Summer in Our Native Hills

August 14, 2019  •  Leave a Comment

I’ve noticed a new travel trope this year. Newspapers are writing articles of the “Don’t go here—go there,” sort. The Smithsonian, I’ve read, is offering a course in how to travel without being overwhelmed by crowds. It seems that no one any longer enjoys what were once bucket list items—the Mona Lisa at the Louvre, Machu Picchu, or a gondola ride in Venice. There are just too many people.

These articles and courses offer different strategies to avoid the hordes. One might make a careful list of all the places in the world where cruise ships dock—and avoid them. One might travel only in the off season. One might skip Amsterdam and visit Utrecht instead.

But this summer, it’s occurred to me that my grandparents’ generation might have had the best strategy. They vacationed close to home, up in the hills.

My grandfather, for instance, lived in Rutherford, N.J. He had a summer place--he called it "the camp," though it was a house and a garage-- on a small lake in the Catskill Mountains of New York. It was about an 80-mile drive, and the elevation changed from 66 feet at Rutherford to 1,400 feet at the lake. Those small numbers made a major difference.  Rutherford was close to the miasma of the New Jersey Meadowlands. The lake was surrounded by cooling trees. You could enjoy being outdoors at the lake.

(I pause here to acknowledge that not everyone’s grandfather had a lake house, and not everyone gets to be jaded with Venice. I’ve been fortunate.)

I can remember being at the lake in late August, and it was cold in the mornings, so cold I didn’t want to get out of my warm bed. (I was, and remain, a bit of a wuss when it comes to temperature.) The house at the lake didn’t have air conditioning and didn’t need it.

In my youthful stupidity, I didn’t appreciate this. I didn’t like the traffic jams on Sunday evenings as people headed home for the workweek. I didn’t like the way the muddy bottom of the lake felt when I walked into it.
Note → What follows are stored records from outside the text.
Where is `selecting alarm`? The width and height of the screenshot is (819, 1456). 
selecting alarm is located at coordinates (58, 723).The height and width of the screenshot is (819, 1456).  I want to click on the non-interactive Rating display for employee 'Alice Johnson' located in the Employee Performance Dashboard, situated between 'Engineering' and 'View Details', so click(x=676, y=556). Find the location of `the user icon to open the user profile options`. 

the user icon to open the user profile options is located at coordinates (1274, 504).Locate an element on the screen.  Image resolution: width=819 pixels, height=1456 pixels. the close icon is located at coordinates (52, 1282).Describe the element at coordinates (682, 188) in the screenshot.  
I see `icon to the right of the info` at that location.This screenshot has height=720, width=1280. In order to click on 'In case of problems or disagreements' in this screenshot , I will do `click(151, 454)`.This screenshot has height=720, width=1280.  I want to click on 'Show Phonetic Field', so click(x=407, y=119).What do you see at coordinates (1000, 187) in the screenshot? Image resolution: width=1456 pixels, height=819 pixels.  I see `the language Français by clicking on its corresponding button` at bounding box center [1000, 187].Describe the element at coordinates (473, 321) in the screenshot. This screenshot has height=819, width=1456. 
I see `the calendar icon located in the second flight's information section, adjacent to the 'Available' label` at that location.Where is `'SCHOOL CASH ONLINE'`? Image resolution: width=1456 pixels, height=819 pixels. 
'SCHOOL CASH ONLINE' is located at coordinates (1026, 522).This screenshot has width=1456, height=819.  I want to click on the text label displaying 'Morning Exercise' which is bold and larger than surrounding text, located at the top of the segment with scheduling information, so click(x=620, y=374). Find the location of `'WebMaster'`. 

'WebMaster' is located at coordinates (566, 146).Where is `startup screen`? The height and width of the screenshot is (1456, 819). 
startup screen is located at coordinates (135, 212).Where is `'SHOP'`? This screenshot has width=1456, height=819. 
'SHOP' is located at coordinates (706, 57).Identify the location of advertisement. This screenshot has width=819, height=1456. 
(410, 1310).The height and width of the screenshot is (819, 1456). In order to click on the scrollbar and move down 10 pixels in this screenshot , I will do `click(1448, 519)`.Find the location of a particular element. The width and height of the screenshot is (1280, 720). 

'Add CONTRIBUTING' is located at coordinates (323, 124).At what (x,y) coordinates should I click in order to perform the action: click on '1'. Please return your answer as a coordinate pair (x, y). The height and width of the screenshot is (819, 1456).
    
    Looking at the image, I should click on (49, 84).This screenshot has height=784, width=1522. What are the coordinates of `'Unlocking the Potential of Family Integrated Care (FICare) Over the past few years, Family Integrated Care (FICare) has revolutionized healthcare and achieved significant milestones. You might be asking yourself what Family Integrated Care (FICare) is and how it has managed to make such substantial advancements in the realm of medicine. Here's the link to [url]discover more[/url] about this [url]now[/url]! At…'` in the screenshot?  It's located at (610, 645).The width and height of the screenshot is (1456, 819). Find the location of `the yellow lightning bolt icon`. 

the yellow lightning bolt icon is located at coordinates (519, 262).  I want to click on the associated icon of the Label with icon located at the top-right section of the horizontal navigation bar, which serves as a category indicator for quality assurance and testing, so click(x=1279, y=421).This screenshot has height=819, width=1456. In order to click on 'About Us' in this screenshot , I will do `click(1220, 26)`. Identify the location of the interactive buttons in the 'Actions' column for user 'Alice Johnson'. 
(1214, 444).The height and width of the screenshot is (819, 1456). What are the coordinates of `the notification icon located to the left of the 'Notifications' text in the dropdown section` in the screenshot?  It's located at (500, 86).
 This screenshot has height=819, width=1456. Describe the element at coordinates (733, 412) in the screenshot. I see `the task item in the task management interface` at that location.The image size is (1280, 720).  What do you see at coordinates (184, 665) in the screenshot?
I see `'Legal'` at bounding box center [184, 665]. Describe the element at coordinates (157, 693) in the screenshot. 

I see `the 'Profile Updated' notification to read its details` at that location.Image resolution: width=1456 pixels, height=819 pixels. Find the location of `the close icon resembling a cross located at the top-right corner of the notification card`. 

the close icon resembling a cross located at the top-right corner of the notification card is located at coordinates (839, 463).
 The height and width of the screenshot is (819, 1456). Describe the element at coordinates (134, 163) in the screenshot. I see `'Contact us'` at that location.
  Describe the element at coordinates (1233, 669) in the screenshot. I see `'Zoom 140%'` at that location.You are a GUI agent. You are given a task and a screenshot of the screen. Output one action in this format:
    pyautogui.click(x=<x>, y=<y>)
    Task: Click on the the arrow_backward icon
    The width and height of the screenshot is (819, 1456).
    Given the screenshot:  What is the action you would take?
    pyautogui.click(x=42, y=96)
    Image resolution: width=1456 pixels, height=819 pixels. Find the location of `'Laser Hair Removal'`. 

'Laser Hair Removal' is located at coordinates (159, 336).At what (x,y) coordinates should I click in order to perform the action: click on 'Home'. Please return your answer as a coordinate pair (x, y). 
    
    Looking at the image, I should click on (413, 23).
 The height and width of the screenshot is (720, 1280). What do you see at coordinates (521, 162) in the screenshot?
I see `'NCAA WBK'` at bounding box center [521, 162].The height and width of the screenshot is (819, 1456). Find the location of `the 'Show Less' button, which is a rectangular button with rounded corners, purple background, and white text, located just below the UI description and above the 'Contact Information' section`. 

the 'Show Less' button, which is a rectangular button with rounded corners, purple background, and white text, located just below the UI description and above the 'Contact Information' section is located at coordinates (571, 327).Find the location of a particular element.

I didn’t like the fact that we were far enough from the New York City television stations that you could only get snow on most channels.  I didn’t like the fact that one of my chores each day (until I was seven or eight) was going to a well in the neighbor’s yard, pumping it, and bringing in a bucket full of drinking water. Maybe that was the etymology of the term “bucket list.” I grew up wanting to spend my summers in places where I didn’t have to tote buckets of water and everything was unfamiliar. That meant flying off to exotic destinations, which I have done as much as I can ever since.

I was not alone. My grandfather’s lake house was not far from the resort hotels of the Catskill Borscht Belt, which catered to New York’s Jewish population. (See the film “Dirty Dancing.”) In the 1970s and 1980s, tastes changed and people sought other destinations. Those once flourishing hotels closed one after another.  Why spend your vacation in the Catskills when you could fly to Paris?

Most of a lifetime later, I know why. Air travel, even if you’ve got the points to fly business class, has become a time-wasting, soul-sucking experience. And when you get to Paris and want to see the Mona Lisa, you'd better have bought time-stamped tickets. Even if you have, as the New York Times reported a couple of days ago, Louvre patrons are “herded like sheep in a long, coiling line.” They get a minute to look at the painting, snap something with their phone, and move on.

During the past couple of weeks, I have seen the future, I think. My wife’s family had a meeting in Asheville, (elevation 2,134 feet) N.C. For Southerners of 100 years ago, the mountains of North Carolina, Virginia, and West Virginia were the equivalent of my grandfather’s Catskills, naturally cool and pleasant. That’s still true. While I was in Asheville, daytime highs were in the low 80s. And, contrary to the state of affairs a few decades ago, Asheville is now a world-class foodie town. I had a meal at a restaurant called Marketplace that was superb. You don’t have to go to Paris any more to dine well. And in Paris, you can’t get an appetizer of Tennessee peaches wrapped in ham, or a drink made with bacon-infused bourbon.

One morning on this trip, I and a few cousins-in-law took an excursion higher up into the hills, led by Chris and Bonnie Allen of Asheville Photography Tours. We drove into the Pisgah Natural Forest. We saw waterfalls. By the side of the road we stopped and shot a rushing brook, experimenting with different shutter speeds. (The picture at the top of this page was taken with a slow shutter speed.) We drove along the Blue Ridge Parkway and photographed mountain vistas, stony summits wrapped in clouds, learning again why the Smokey Mountains are called that.

Inspired, I took a drive a few days ago up to the northern end of Shenandoah National Park. There were wildflowers, and butterflies, and spiders to photograph. In both North Carolina and Virginia, concessionaires provide some simple, clean lodging and casual restaurants with panoramic views. The sun and cooler air are free. So are the hikes to waterfalls and mountain peaks.

So, while one never says never again, I don't see myself going to Europe so much any more, particularly in the summer. I think I will do what my grandfather did, and stay closer to home, up in the hills a bit.